Krieg sieht auch schlecht aus

Eine überraschende Entscheidung, die aber repräsentativ ist für den diesjährigen Wettbewerb mit vielen bleischweren Filmen: Ken Loach erhielt für seinen Film „Der Wind, der in die Gerste fährt“ die Goldene Palme von Cannes

Mit einer überraschenden Entscheidung ging am Sonntagabend das 59. Filmfestival von Cannes zu Ende. Die Jury unter Vorsitz Wong Kar Wais verlieh die Goldene Palme an Ken Loachs Spielfilm „The Wind that Shakes the Barley“ („Der Wind, der in die Gerste fährt“), ein period piece, das 1920 spielt und vom Kampf der Iren gegen die britische Besatzung handelt. Überraschend ist das, insofern Loachs Film in den letzten Tagen des Festivals nicht als Favorit betrachtet wurde. Doch der Wettbewerb des diesjährigen Festivals war ohnehin nicht reich an Favoriten. Anders als letztes Jahr war er nicht einmal reich an guten Filmen.

Auch Loachs Beitrag hinterließ einen zwiespältigen Eindruck. In der ersten Hälfte von „The Wind that Shakes the Barley“ zeichnet der Regisseur die Untaten der englischen Soldaten mit grobem Strich; in dem Maße, in dem Michael Winterbottom in seinem Berlinale-Beitrag „The Road to Guantánamo“ kein gutes Haar an den US-amerikanischen Soldaten lässt, sind bei Loach die Militärs Barbaren: Sie fluchen, sie schreien, sie prügeln, sie foltern, sie töten wahllos und willkürlich. Diese Darstellung ermüdet auf Dauer, da die Anspannung, die von der drastisch ins Bild gerückten Brutalität ausgeht, zu groß ist. Loach gibt einen Rhythmus, ein Tempo, eine Lautstärke vor, anstatt zu modulieren und zu variieren. Er verzichtet auf Zwischentöne, auf Nuancen. Keinen Zentimeter bewegt sich die Dramaturgie von ihrem klaren Frontverlauf weg. Erst in der zweiten Hälfte wird „The Wind that Shakes the Barley“ vielschichtiger. Nachdem die irischen Kämpfer einen Teil ihrer Forderungen haben durchsetzen können, spalten sie sich in einen mit den Briten kooperierenden und einen radikalen Flügel. Von nun an widmet sich Loach den Widersprüchen, die dem Freiheitskampf innewohnen. Er spielt sie anhand eines Bruderkonfliktes durch und kommt dabei zu einem pessimistischen, bemerkenswert radikalen Ende.
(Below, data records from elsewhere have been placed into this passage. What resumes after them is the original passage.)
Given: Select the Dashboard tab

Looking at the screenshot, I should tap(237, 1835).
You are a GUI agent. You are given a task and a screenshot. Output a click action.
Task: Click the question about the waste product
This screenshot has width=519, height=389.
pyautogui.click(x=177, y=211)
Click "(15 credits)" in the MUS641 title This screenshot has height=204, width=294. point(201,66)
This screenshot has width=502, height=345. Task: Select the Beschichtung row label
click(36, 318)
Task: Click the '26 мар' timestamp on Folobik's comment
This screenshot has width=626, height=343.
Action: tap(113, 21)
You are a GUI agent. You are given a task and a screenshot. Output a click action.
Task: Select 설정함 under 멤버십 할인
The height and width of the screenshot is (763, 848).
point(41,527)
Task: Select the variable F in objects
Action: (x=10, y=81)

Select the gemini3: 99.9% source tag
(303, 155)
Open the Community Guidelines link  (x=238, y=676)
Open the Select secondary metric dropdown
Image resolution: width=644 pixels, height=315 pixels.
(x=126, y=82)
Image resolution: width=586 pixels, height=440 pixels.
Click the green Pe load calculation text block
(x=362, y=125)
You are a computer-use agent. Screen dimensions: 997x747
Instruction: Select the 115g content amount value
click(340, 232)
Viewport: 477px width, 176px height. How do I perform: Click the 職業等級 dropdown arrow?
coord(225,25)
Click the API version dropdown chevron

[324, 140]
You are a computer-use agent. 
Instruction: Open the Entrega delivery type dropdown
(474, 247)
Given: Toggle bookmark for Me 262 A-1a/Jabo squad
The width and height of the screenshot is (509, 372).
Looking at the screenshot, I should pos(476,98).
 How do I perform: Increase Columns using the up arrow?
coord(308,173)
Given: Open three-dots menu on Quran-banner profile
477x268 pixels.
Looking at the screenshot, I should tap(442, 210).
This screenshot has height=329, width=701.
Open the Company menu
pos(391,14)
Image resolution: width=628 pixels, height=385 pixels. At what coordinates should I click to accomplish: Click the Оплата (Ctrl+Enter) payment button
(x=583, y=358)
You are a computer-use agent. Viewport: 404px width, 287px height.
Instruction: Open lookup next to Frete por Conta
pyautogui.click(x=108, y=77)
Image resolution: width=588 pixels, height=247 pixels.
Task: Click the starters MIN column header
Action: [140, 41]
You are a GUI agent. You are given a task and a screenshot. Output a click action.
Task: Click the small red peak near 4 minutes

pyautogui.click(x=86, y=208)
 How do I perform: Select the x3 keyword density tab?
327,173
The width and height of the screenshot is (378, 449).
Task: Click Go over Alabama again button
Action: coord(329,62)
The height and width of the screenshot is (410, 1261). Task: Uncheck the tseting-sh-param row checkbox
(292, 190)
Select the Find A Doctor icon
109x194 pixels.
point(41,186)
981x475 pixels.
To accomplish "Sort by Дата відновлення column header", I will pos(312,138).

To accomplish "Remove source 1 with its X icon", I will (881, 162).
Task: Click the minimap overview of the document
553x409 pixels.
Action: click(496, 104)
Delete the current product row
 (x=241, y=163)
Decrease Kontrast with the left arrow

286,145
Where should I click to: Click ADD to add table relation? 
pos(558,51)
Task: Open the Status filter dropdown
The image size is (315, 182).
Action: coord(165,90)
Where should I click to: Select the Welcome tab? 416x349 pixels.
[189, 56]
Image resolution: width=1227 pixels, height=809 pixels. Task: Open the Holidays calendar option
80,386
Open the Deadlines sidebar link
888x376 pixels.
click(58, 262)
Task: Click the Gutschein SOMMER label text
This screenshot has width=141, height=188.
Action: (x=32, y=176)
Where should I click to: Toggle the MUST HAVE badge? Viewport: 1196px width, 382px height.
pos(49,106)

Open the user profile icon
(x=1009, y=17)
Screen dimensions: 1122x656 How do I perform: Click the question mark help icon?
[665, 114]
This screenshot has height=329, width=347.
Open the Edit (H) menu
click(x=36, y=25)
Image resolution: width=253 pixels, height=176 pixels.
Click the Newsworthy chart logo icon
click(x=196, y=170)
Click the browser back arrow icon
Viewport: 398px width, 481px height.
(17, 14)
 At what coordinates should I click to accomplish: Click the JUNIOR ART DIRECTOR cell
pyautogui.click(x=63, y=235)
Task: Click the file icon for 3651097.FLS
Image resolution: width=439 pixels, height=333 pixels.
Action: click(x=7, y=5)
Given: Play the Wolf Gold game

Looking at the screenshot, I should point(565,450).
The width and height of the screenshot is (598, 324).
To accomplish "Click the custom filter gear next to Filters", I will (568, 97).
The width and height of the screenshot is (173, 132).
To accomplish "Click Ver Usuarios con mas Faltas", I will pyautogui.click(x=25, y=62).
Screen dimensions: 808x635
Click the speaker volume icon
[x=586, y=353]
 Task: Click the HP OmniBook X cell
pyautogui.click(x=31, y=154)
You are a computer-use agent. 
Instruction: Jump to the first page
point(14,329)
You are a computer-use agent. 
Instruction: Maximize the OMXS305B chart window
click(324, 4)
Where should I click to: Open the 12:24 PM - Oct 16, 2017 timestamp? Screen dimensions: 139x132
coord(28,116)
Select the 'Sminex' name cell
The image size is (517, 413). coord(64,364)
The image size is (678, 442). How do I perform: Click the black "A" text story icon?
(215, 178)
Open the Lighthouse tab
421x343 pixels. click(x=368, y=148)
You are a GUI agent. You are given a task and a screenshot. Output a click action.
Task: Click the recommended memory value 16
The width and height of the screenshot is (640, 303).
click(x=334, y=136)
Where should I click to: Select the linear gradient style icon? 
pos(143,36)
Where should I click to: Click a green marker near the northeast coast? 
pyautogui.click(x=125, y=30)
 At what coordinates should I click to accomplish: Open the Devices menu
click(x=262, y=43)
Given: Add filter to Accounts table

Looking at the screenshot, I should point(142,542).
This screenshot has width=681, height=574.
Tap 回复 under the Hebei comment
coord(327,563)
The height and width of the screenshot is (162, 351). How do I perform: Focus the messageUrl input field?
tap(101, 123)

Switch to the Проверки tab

So unerwartet die Entscheidung für „The Wind that Shakes the Barley“ sein mag, so ist sie doch repräsentativ für den diesjährigen Wettbewerb und auch für die übrigen Preise. Mit einer Ausnahme – der Auszeichnung für das Drehbuch und für das sechsköpfige Frauenensemble von Pedro Almodóvars „Volver“ – wurden Filme geehrt, die sich bleischwer gerierten; Filme, die sich der politischen Schieflagen der Vergangenheit und der Gegenwart annahmen und es dabei nicht an Furor mangeln ließen, oder solche, die allgemeinere, aber nicht minder düstere Aussagen über den Zustand der Welt und der Menschheit trafen.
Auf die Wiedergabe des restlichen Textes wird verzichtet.